*** Begin section ***
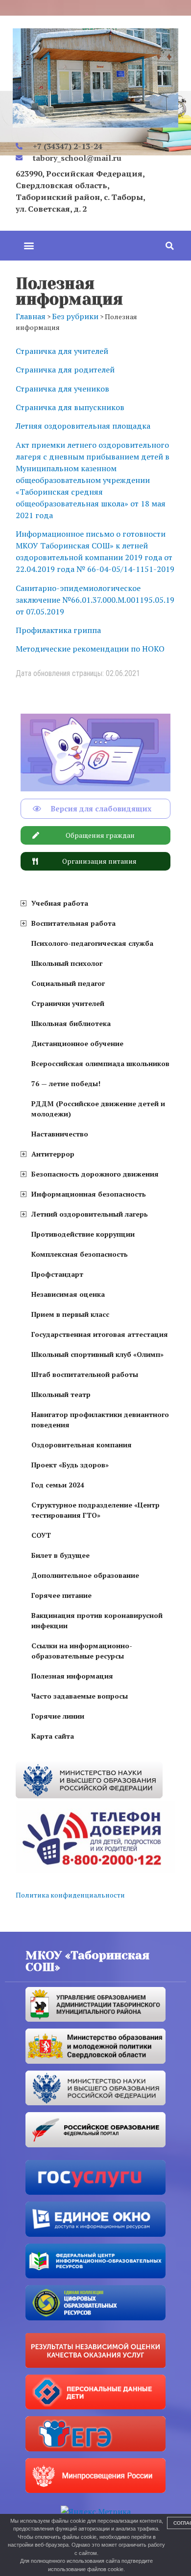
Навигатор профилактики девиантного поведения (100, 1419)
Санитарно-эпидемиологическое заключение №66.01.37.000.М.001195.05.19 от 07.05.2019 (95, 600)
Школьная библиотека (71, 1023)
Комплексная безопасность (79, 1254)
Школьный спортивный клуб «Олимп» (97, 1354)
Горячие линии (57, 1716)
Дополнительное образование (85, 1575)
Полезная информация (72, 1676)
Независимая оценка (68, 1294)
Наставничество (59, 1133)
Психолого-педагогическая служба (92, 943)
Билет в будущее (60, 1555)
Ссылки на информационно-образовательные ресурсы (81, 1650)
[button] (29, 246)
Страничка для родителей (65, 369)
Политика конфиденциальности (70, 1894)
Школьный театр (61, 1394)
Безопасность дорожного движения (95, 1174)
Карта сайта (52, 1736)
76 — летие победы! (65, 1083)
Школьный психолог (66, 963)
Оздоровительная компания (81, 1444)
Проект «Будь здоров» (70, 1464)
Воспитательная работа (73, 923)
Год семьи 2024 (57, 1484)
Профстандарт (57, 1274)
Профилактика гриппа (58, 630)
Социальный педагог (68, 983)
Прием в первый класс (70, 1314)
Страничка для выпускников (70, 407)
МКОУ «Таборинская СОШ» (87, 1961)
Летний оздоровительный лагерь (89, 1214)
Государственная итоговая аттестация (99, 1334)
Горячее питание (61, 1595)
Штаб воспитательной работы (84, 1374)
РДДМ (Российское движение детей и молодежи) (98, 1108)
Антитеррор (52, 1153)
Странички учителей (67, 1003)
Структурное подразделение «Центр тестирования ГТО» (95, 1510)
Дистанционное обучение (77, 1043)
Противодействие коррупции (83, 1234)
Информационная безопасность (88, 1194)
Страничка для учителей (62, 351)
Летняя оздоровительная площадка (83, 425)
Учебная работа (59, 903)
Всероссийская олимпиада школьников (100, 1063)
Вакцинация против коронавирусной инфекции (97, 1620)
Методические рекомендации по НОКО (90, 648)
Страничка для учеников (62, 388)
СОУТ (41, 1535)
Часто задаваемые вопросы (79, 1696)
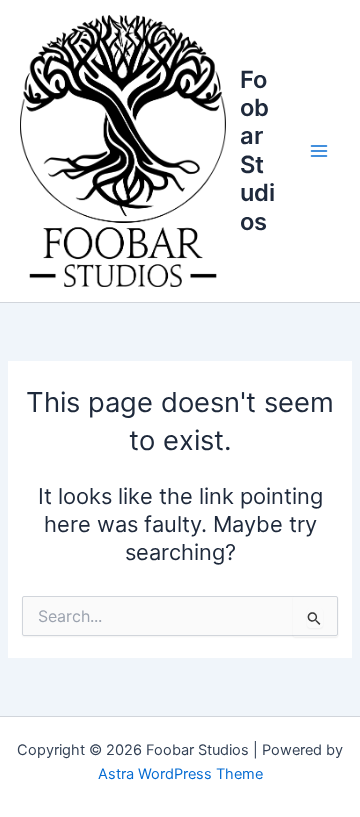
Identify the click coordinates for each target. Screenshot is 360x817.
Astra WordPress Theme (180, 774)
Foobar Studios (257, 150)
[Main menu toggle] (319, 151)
*** End section ***
-- THE TASK --
Transcribe the preceding listing in its entirety and with exact wording, leaving out pictures.

-- REPLY TO THE EXERCISE --
Навигатор профилактики девиантного поведения (100, 1419)
Санитарно-эпидемиологическое заключение №66.01.37.000.М.001195.05.19 от 07.05.2019 (95, 600)
Школьная библиотека (71, 1023)
Комплексная безопасность (79, 1254)
Школьный спортивный клуб «Олимп» (97, 1354)
Горячие линии (57, 1716)
Дополнительное образование (85, 1575)
Полезная информация (72, 1676)
Независимая оценка (68, 1294)
Наставничество (59, 1133)
Психолого-педагогическая служба (92, 943)
Билет в будущее (60, 1555)
Ссылки на информационно-образовательные ресурсы (81, 1650)
[button] (29, 246)
Страничка для родителей (65, 369)
Политика конфиденциальности (70, 1894)
Школьный театр (61, 1394)
Безопасность дорожного движения (95, 1174)
Карта сайта (52, 1736)
76 — летие победы! (65, 1083)
Школьный психолог (66, 963)
Оздоровительная компания (81, 1444)
Проект «Будь здоров» (70, 1464)
Воспитательная работа (73, 923)
Год семьи 2024 (57, 1484)
Профстандарт (57, 1274)
Профилактика гриппа (58, 630)
Социальный педагог (68, 983)
Прием в первый класс (70, 1314)
Страничка для выпускников (70, 407)
МКОУ «Таборинская СОШ» (87, 1961)
Летний оздоровительный лагерь (89, 1214)
Государственная итоговая аттестация (99, 1334)
Горячее питание (61, 1595)
Штаб воспитательной работы (84, 1374)
РДДМ (Российское движение детей и молодежи) (98, 1108)
Антитеррор (52, 1153)
Странички учителей (67, 1003)
Структурное подразделение «Центр тестирования ГТО» (95, 1510)
Дистанционное обучение (77, 1043)
Противодействие коррупции (83, 1234)
Информационная безопасность (88, 1194)
Страничка для учителей (62, 351)
Летняя оздоровительная площадка (83, 425)
Учебная работа (59, 903)
Всероссийская олимпиада школьников (100, 1063)
Вакцинация против коронавирусной инфекции (97, 1620)
Методические рекомендации по НОКО (90, 648)
Страничка для учеников (62, 388)
СОУТ (41, 1535)
Часто задаваемые вопросы (79, 1696)
Identify the click coordinates for each target. Screenshot is 360x817.
Astra WordPress Theme (180, 774)
Foobar Studios (257, 150)
[Main menu toggle] (319, 151)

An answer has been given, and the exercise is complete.